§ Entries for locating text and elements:
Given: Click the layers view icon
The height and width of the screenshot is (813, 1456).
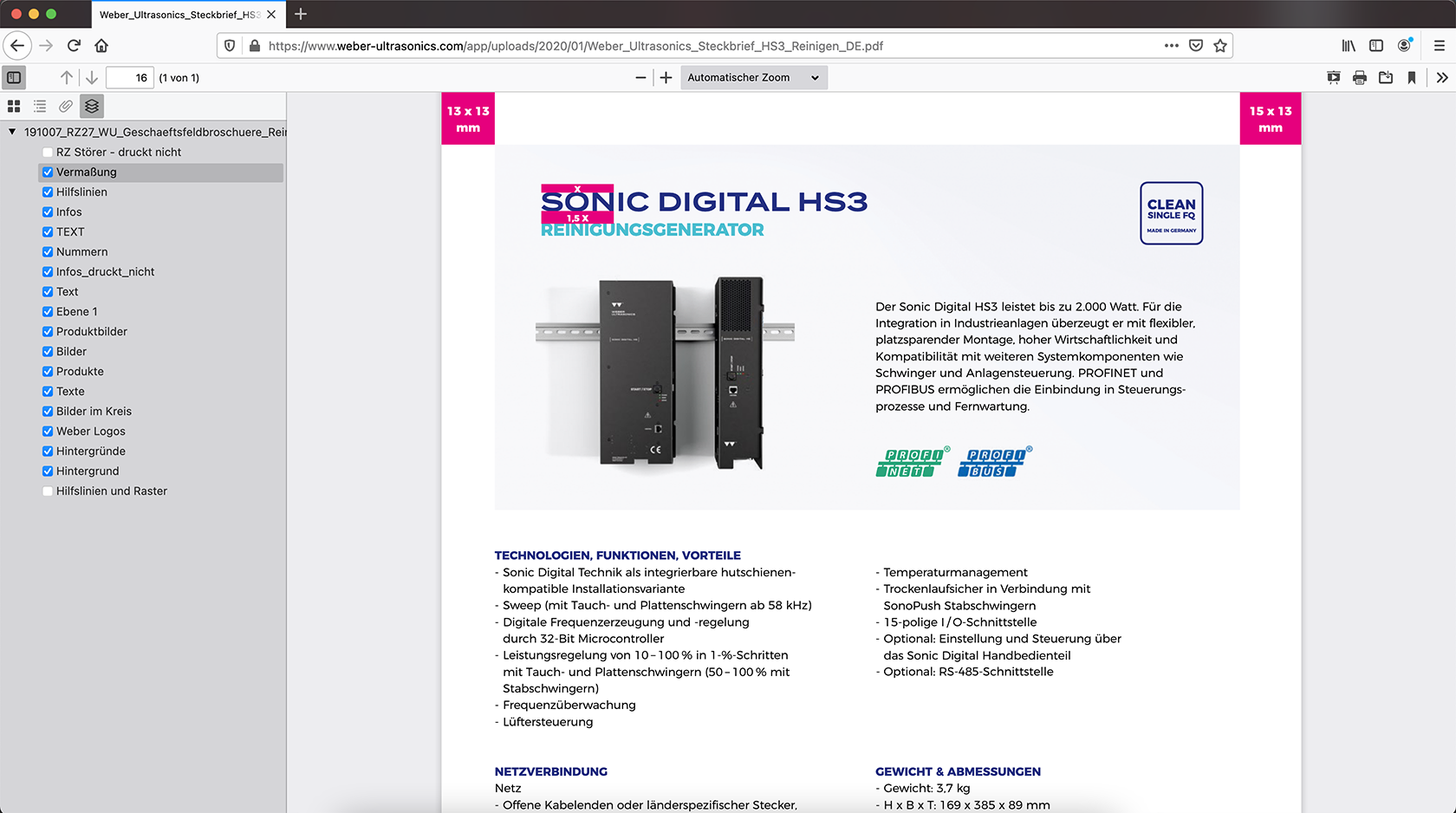Looking at the screenshot, I should pyautogui.click(x=92, y=107).
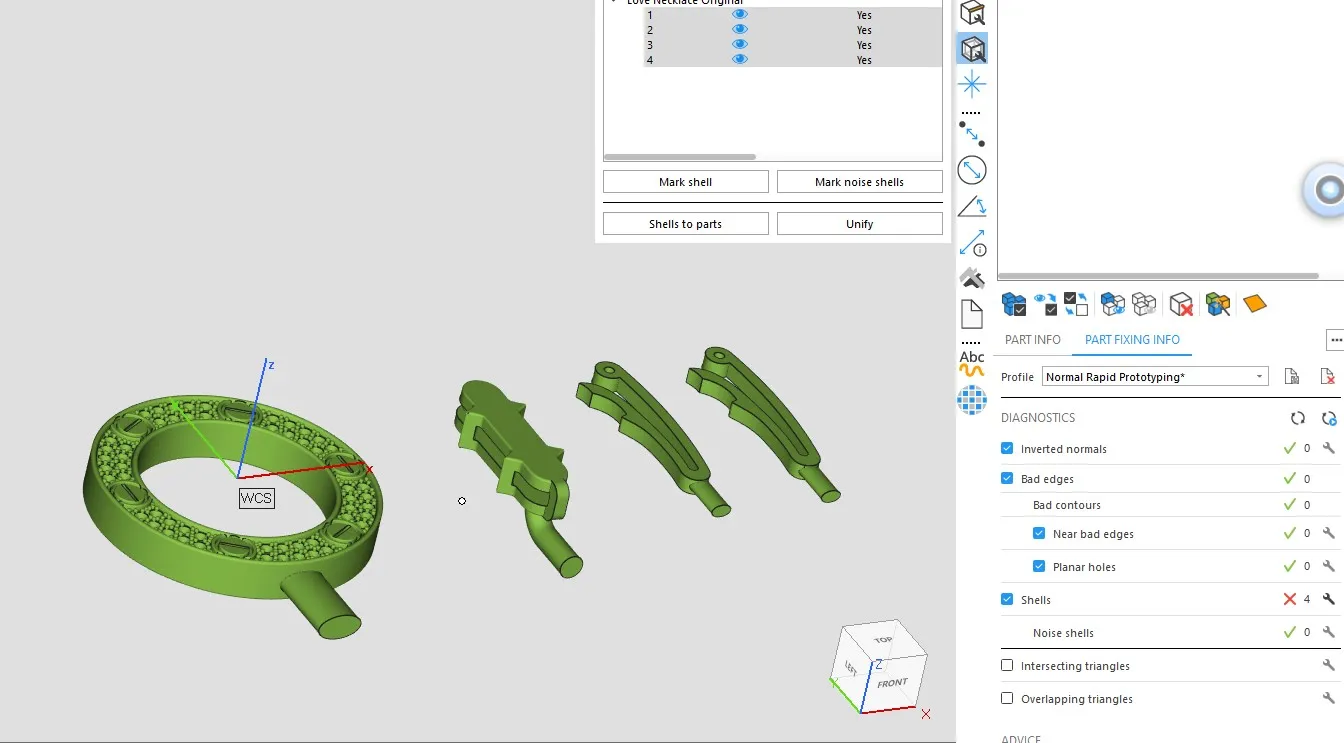Open the Profile dropdown

[x=1259, y=377]
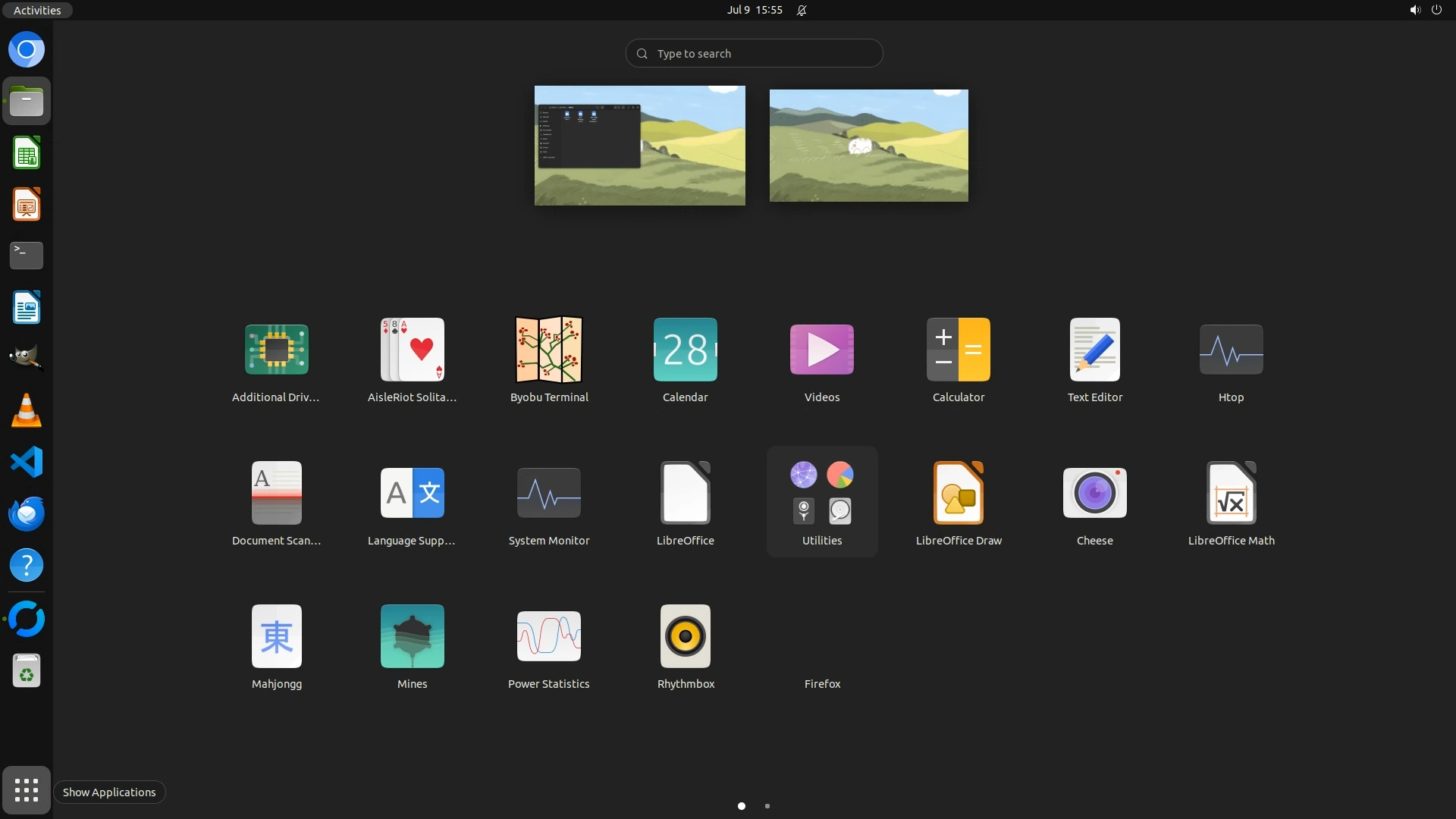Open the system power menu

(x=1436, y=10)
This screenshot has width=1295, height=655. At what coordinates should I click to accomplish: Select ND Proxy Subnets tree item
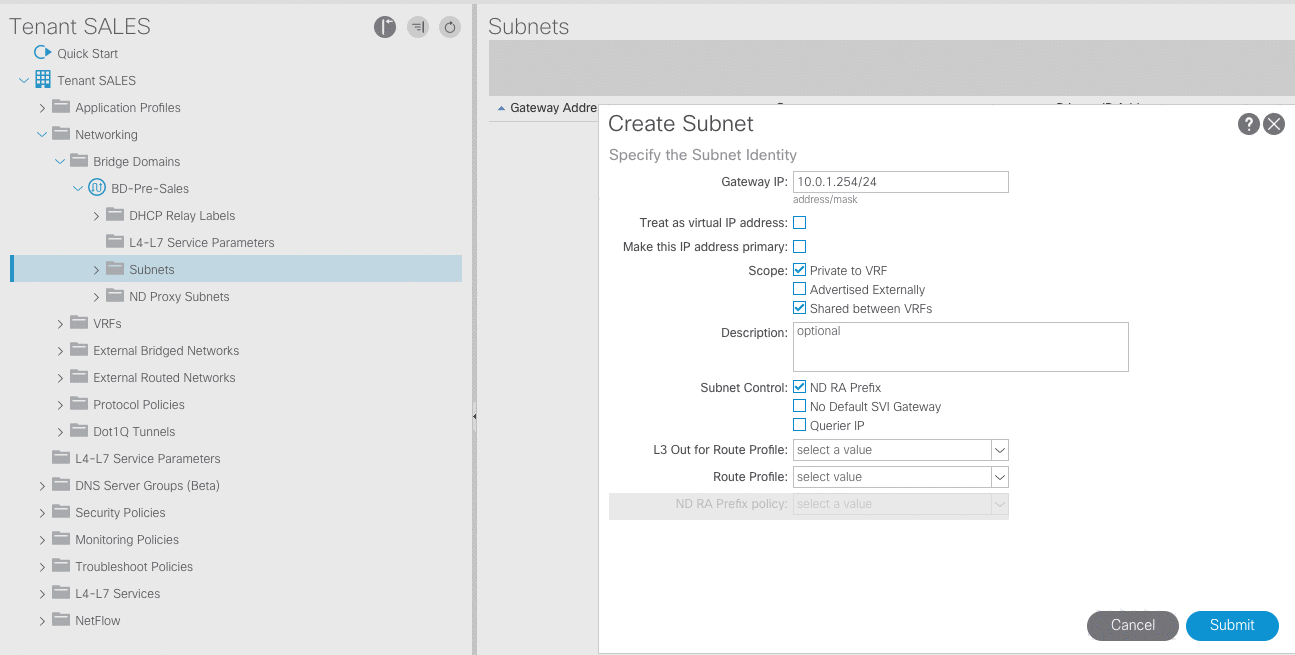point(179,297)
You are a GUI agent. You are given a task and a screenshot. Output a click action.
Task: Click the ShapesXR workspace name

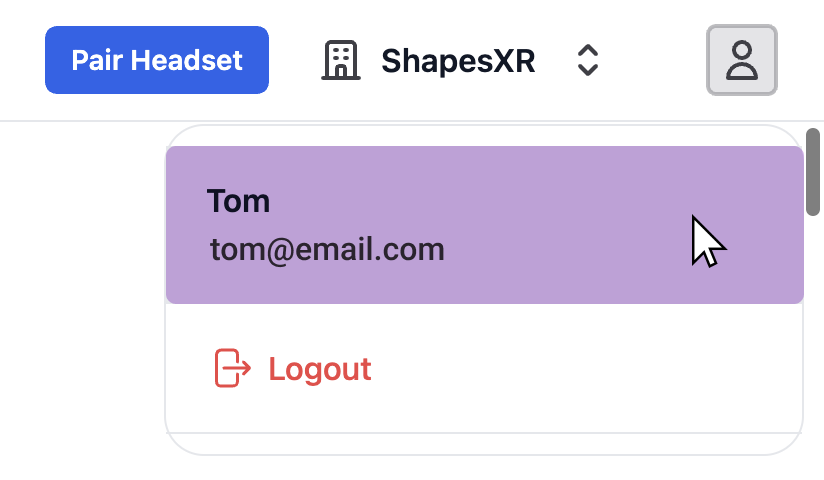[458, 61]
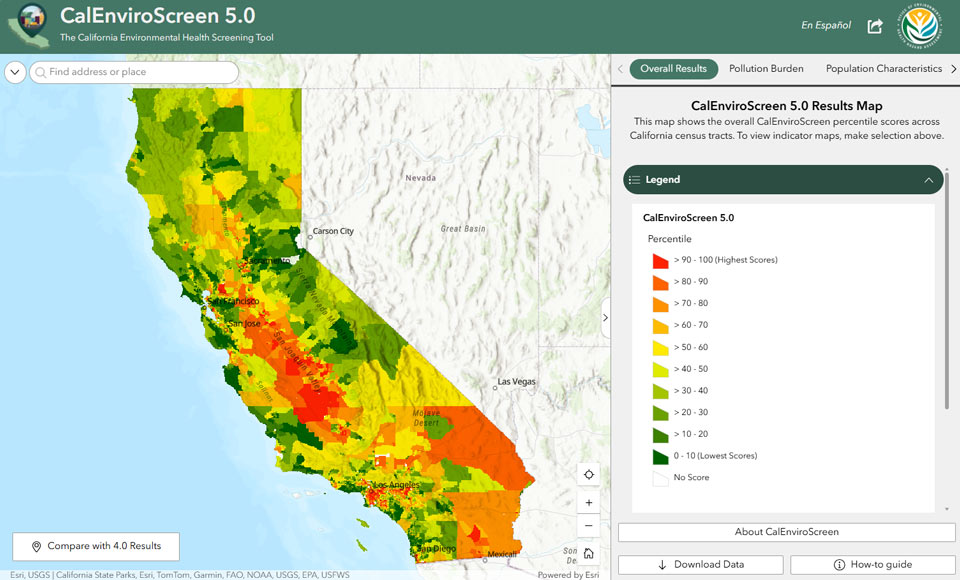Click the search magnifier icon
Image resolution: width=960 pixels, height=580 pixels.
(x=40, y=72)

§ EXERCISE AIM: Reproduce word for word the lines starting at the one that contains "You are a GUI" and ending with the last line of the items. Leave the pictures out of your answer.

§ FINAL RESULT:
You are a GUI agent. You are given a task and a screenshot. Output a click action.
Task: Click the ShapesXR workspace name

[458, 61]
Click the search magnifier icon
Image resolution: width=960 pixels, height=580 pixels.
(x=40, y=72)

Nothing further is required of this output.